Transcript: Jenny McAllister on Equal Pay for Early Childhood Workers, Cashless Welfare Cards, Adani and the Productivity Commission Report on Banks
12.15pm | February 07, 2018
SENATOR FOR NSW
PARLIAMENT HOUSE, CANBERRA
WEDNESDAY, 7 FEBRUARY 2018
SUBJECT/S: Equal Pay For Early Childhood Workers, Cashless Welfare Card, Adani, Productivity Commission Report On Banks
MCALLISTER: The Fairwork Commission dismissed the application by early educators. The union for early educators to address their historic under evaluation of their work. To put it in context, our early educators do some of the most important work they look after our kids when we are not able to look after them, they prepare our children for a lifetime of learning and they do all of that in some instances for $21 an hour. That's around half of the average wage.
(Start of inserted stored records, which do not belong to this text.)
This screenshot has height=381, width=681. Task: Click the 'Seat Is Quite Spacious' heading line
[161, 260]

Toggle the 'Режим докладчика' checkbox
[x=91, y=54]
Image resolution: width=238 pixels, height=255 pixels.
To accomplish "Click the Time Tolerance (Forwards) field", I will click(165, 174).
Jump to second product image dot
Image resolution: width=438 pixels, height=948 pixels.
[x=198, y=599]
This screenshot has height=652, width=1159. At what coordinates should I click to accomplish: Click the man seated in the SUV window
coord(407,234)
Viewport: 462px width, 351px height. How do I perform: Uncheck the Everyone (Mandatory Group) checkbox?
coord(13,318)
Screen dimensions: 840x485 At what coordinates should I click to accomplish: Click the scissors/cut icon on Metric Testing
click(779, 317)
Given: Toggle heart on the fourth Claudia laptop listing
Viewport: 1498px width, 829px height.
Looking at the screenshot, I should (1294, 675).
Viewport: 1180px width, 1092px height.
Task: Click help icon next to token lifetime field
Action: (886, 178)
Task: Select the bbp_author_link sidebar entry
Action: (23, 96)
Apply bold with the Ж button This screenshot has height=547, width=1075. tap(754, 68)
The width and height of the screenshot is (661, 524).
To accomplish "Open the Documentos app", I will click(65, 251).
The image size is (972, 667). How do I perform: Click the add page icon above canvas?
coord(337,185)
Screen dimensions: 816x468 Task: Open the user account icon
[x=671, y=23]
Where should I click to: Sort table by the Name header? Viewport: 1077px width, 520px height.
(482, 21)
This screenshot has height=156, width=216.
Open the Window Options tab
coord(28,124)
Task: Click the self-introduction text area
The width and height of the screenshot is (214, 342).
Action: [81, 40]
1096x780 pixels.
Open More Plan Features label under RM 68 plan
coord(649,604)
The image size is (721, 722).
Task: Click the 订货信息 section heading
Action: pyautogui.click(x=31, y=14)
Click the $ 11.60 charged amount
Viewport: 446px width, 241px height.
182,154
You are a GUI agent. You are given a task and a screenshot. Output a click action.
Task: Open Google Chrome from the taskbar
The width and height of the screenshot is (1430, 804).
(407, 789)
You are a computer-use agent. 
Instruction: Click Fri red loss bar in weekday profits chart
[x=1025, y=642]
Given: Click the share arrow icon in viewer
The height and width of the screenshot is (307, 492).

These women do important work that is undervalued simply because it is women's work and this is one of the key causes of the gender pay gap. Now, unfortunately yesterday's decision indicates that there are serious limitations in our industrial relations system's ability to address the gender pay gap.
It doesn't matter how hard these women work, how hard they work to assemble a case before the commission they have been unable to find a remedy in this forum.
The government has been worse than useless through this process. They have not lifted a finger to assist these women.
They are willing to fight uphill and down dale for a $65 billion dollar pay cut but they will not move one inch to assist women doing important work seeking equal pay for their efforts.
Minister Birmingham in recent days has dismissed calls from the childcare workers to intervene, saying that this is something to be settled by the Commission. Well now we have an answer from the Commission and the answer is you will find no redress here. So the question for the Government is, what are you going to do about the gender pay gap?
Are you going to do anything at all or are you simply going to continue to prosecute your war against working families?
JOURNALIST: How soon would the Senate get to debate the cashless debit card and is it set to fail do you think?
MCALLISTER: Labor's position on this is that some of the Government's key asks cannot be supported by the evidence. In terms of the timing in the Senate, I am uncertain how the program is going to roll out today. That will be a matter for the Government.
JOURNALIST: What are the particular sticking points in terms of that legislation?
MCALLISTER: The cashless welfare card was supposed to be evaluated (inaudible)..... the evaluation so far does not indicate that there are any grounds for extending it to other communities. We are willing to extend the term of the trial to allow a fuller evaluation to be conducted with more data but we are not willing to see it extended to other communities without the evidence.
JOURNALIST: Just on Adani, when will Labor make a black and white decision as to whether they will support that project or be in a position to do it?
MCALLISTER: Our position on the project has been that it needs to stand on its own two feet. There is worrying new information about that project. The suggestion that samples, environmental samples may have been tampered with is deeply concerning and the government ought to investigate and get to the bottom of it but it is also concerning that the project proponent seem to be unable to concretely demonstrate the benefits that they claim exist in terms of jobs for the North Queensland communities. All of those things are of concern for Labor.
JOURNALIST: Is Labor in the process of developing a jobs package for Queensland if they do come out in opposition to the project?
MCALLISTER: We are always in the business of looking for opportunities for jobs and we are very conscious that the people of Central and North Queensland are facing very tough times of late. There is no silver bullet and no one project that will fix those projects and we are in constant consultation with local people in that area about solutions for unemployment.
JOURNALIST: What is your take on the Productivity Commission's draft report that the banks are exploiting customers, that the banking levy will be costed and passed on to consumers. What is your response to that?
MCALLISTER: This is a humiliating report for the Government. They have trumpeted the measures that they say they have introduced to bring the banks to heel. What the PC report shows is that these measures have only provided further opportunities for banks to gain more profit at the expense of the consumers. We argued for a long time for a Royal Commission and the Government has finally come around to agree that a Royal Commission should be put in place. They should have come around a lot sooner and stopped mucking around with these measures which have now been shown to be completely (inaudible)
JOURNALIST: So, now this morning we have seen leaked COAG reports detailing government's future hospital payouts, saying that in 2020-2025 they will be capping any increases in federal funding costs that will also add pressure on the States for this, what do you think that means for the hospital system in Australia. What's your take on this?
MCALLISTER: Anyone who has been to an emergency department knows that hospitals are groaning under the strain. The State Premiers are tearing their hair out about how to manage this cessation of Commonwealth funding. These huge cuts that were put through in the early stages of this Liberal Government. The idea that they would persist for another 5 years without providing any injection of funding to proper balance (inaudible) to secure the future of Australian (inaudible) is a joke.
JOURNALIST: Just quickly, would you like to see Senator Jacqui Lambie come back and return to the Senate, or should Steve Martin take her seat?
MCALLISTER: I think that is a matter for the Jacqui Lambie network. I always enjoyed working with Jacqui and I imagine that I will enjoy working with Steve Martin.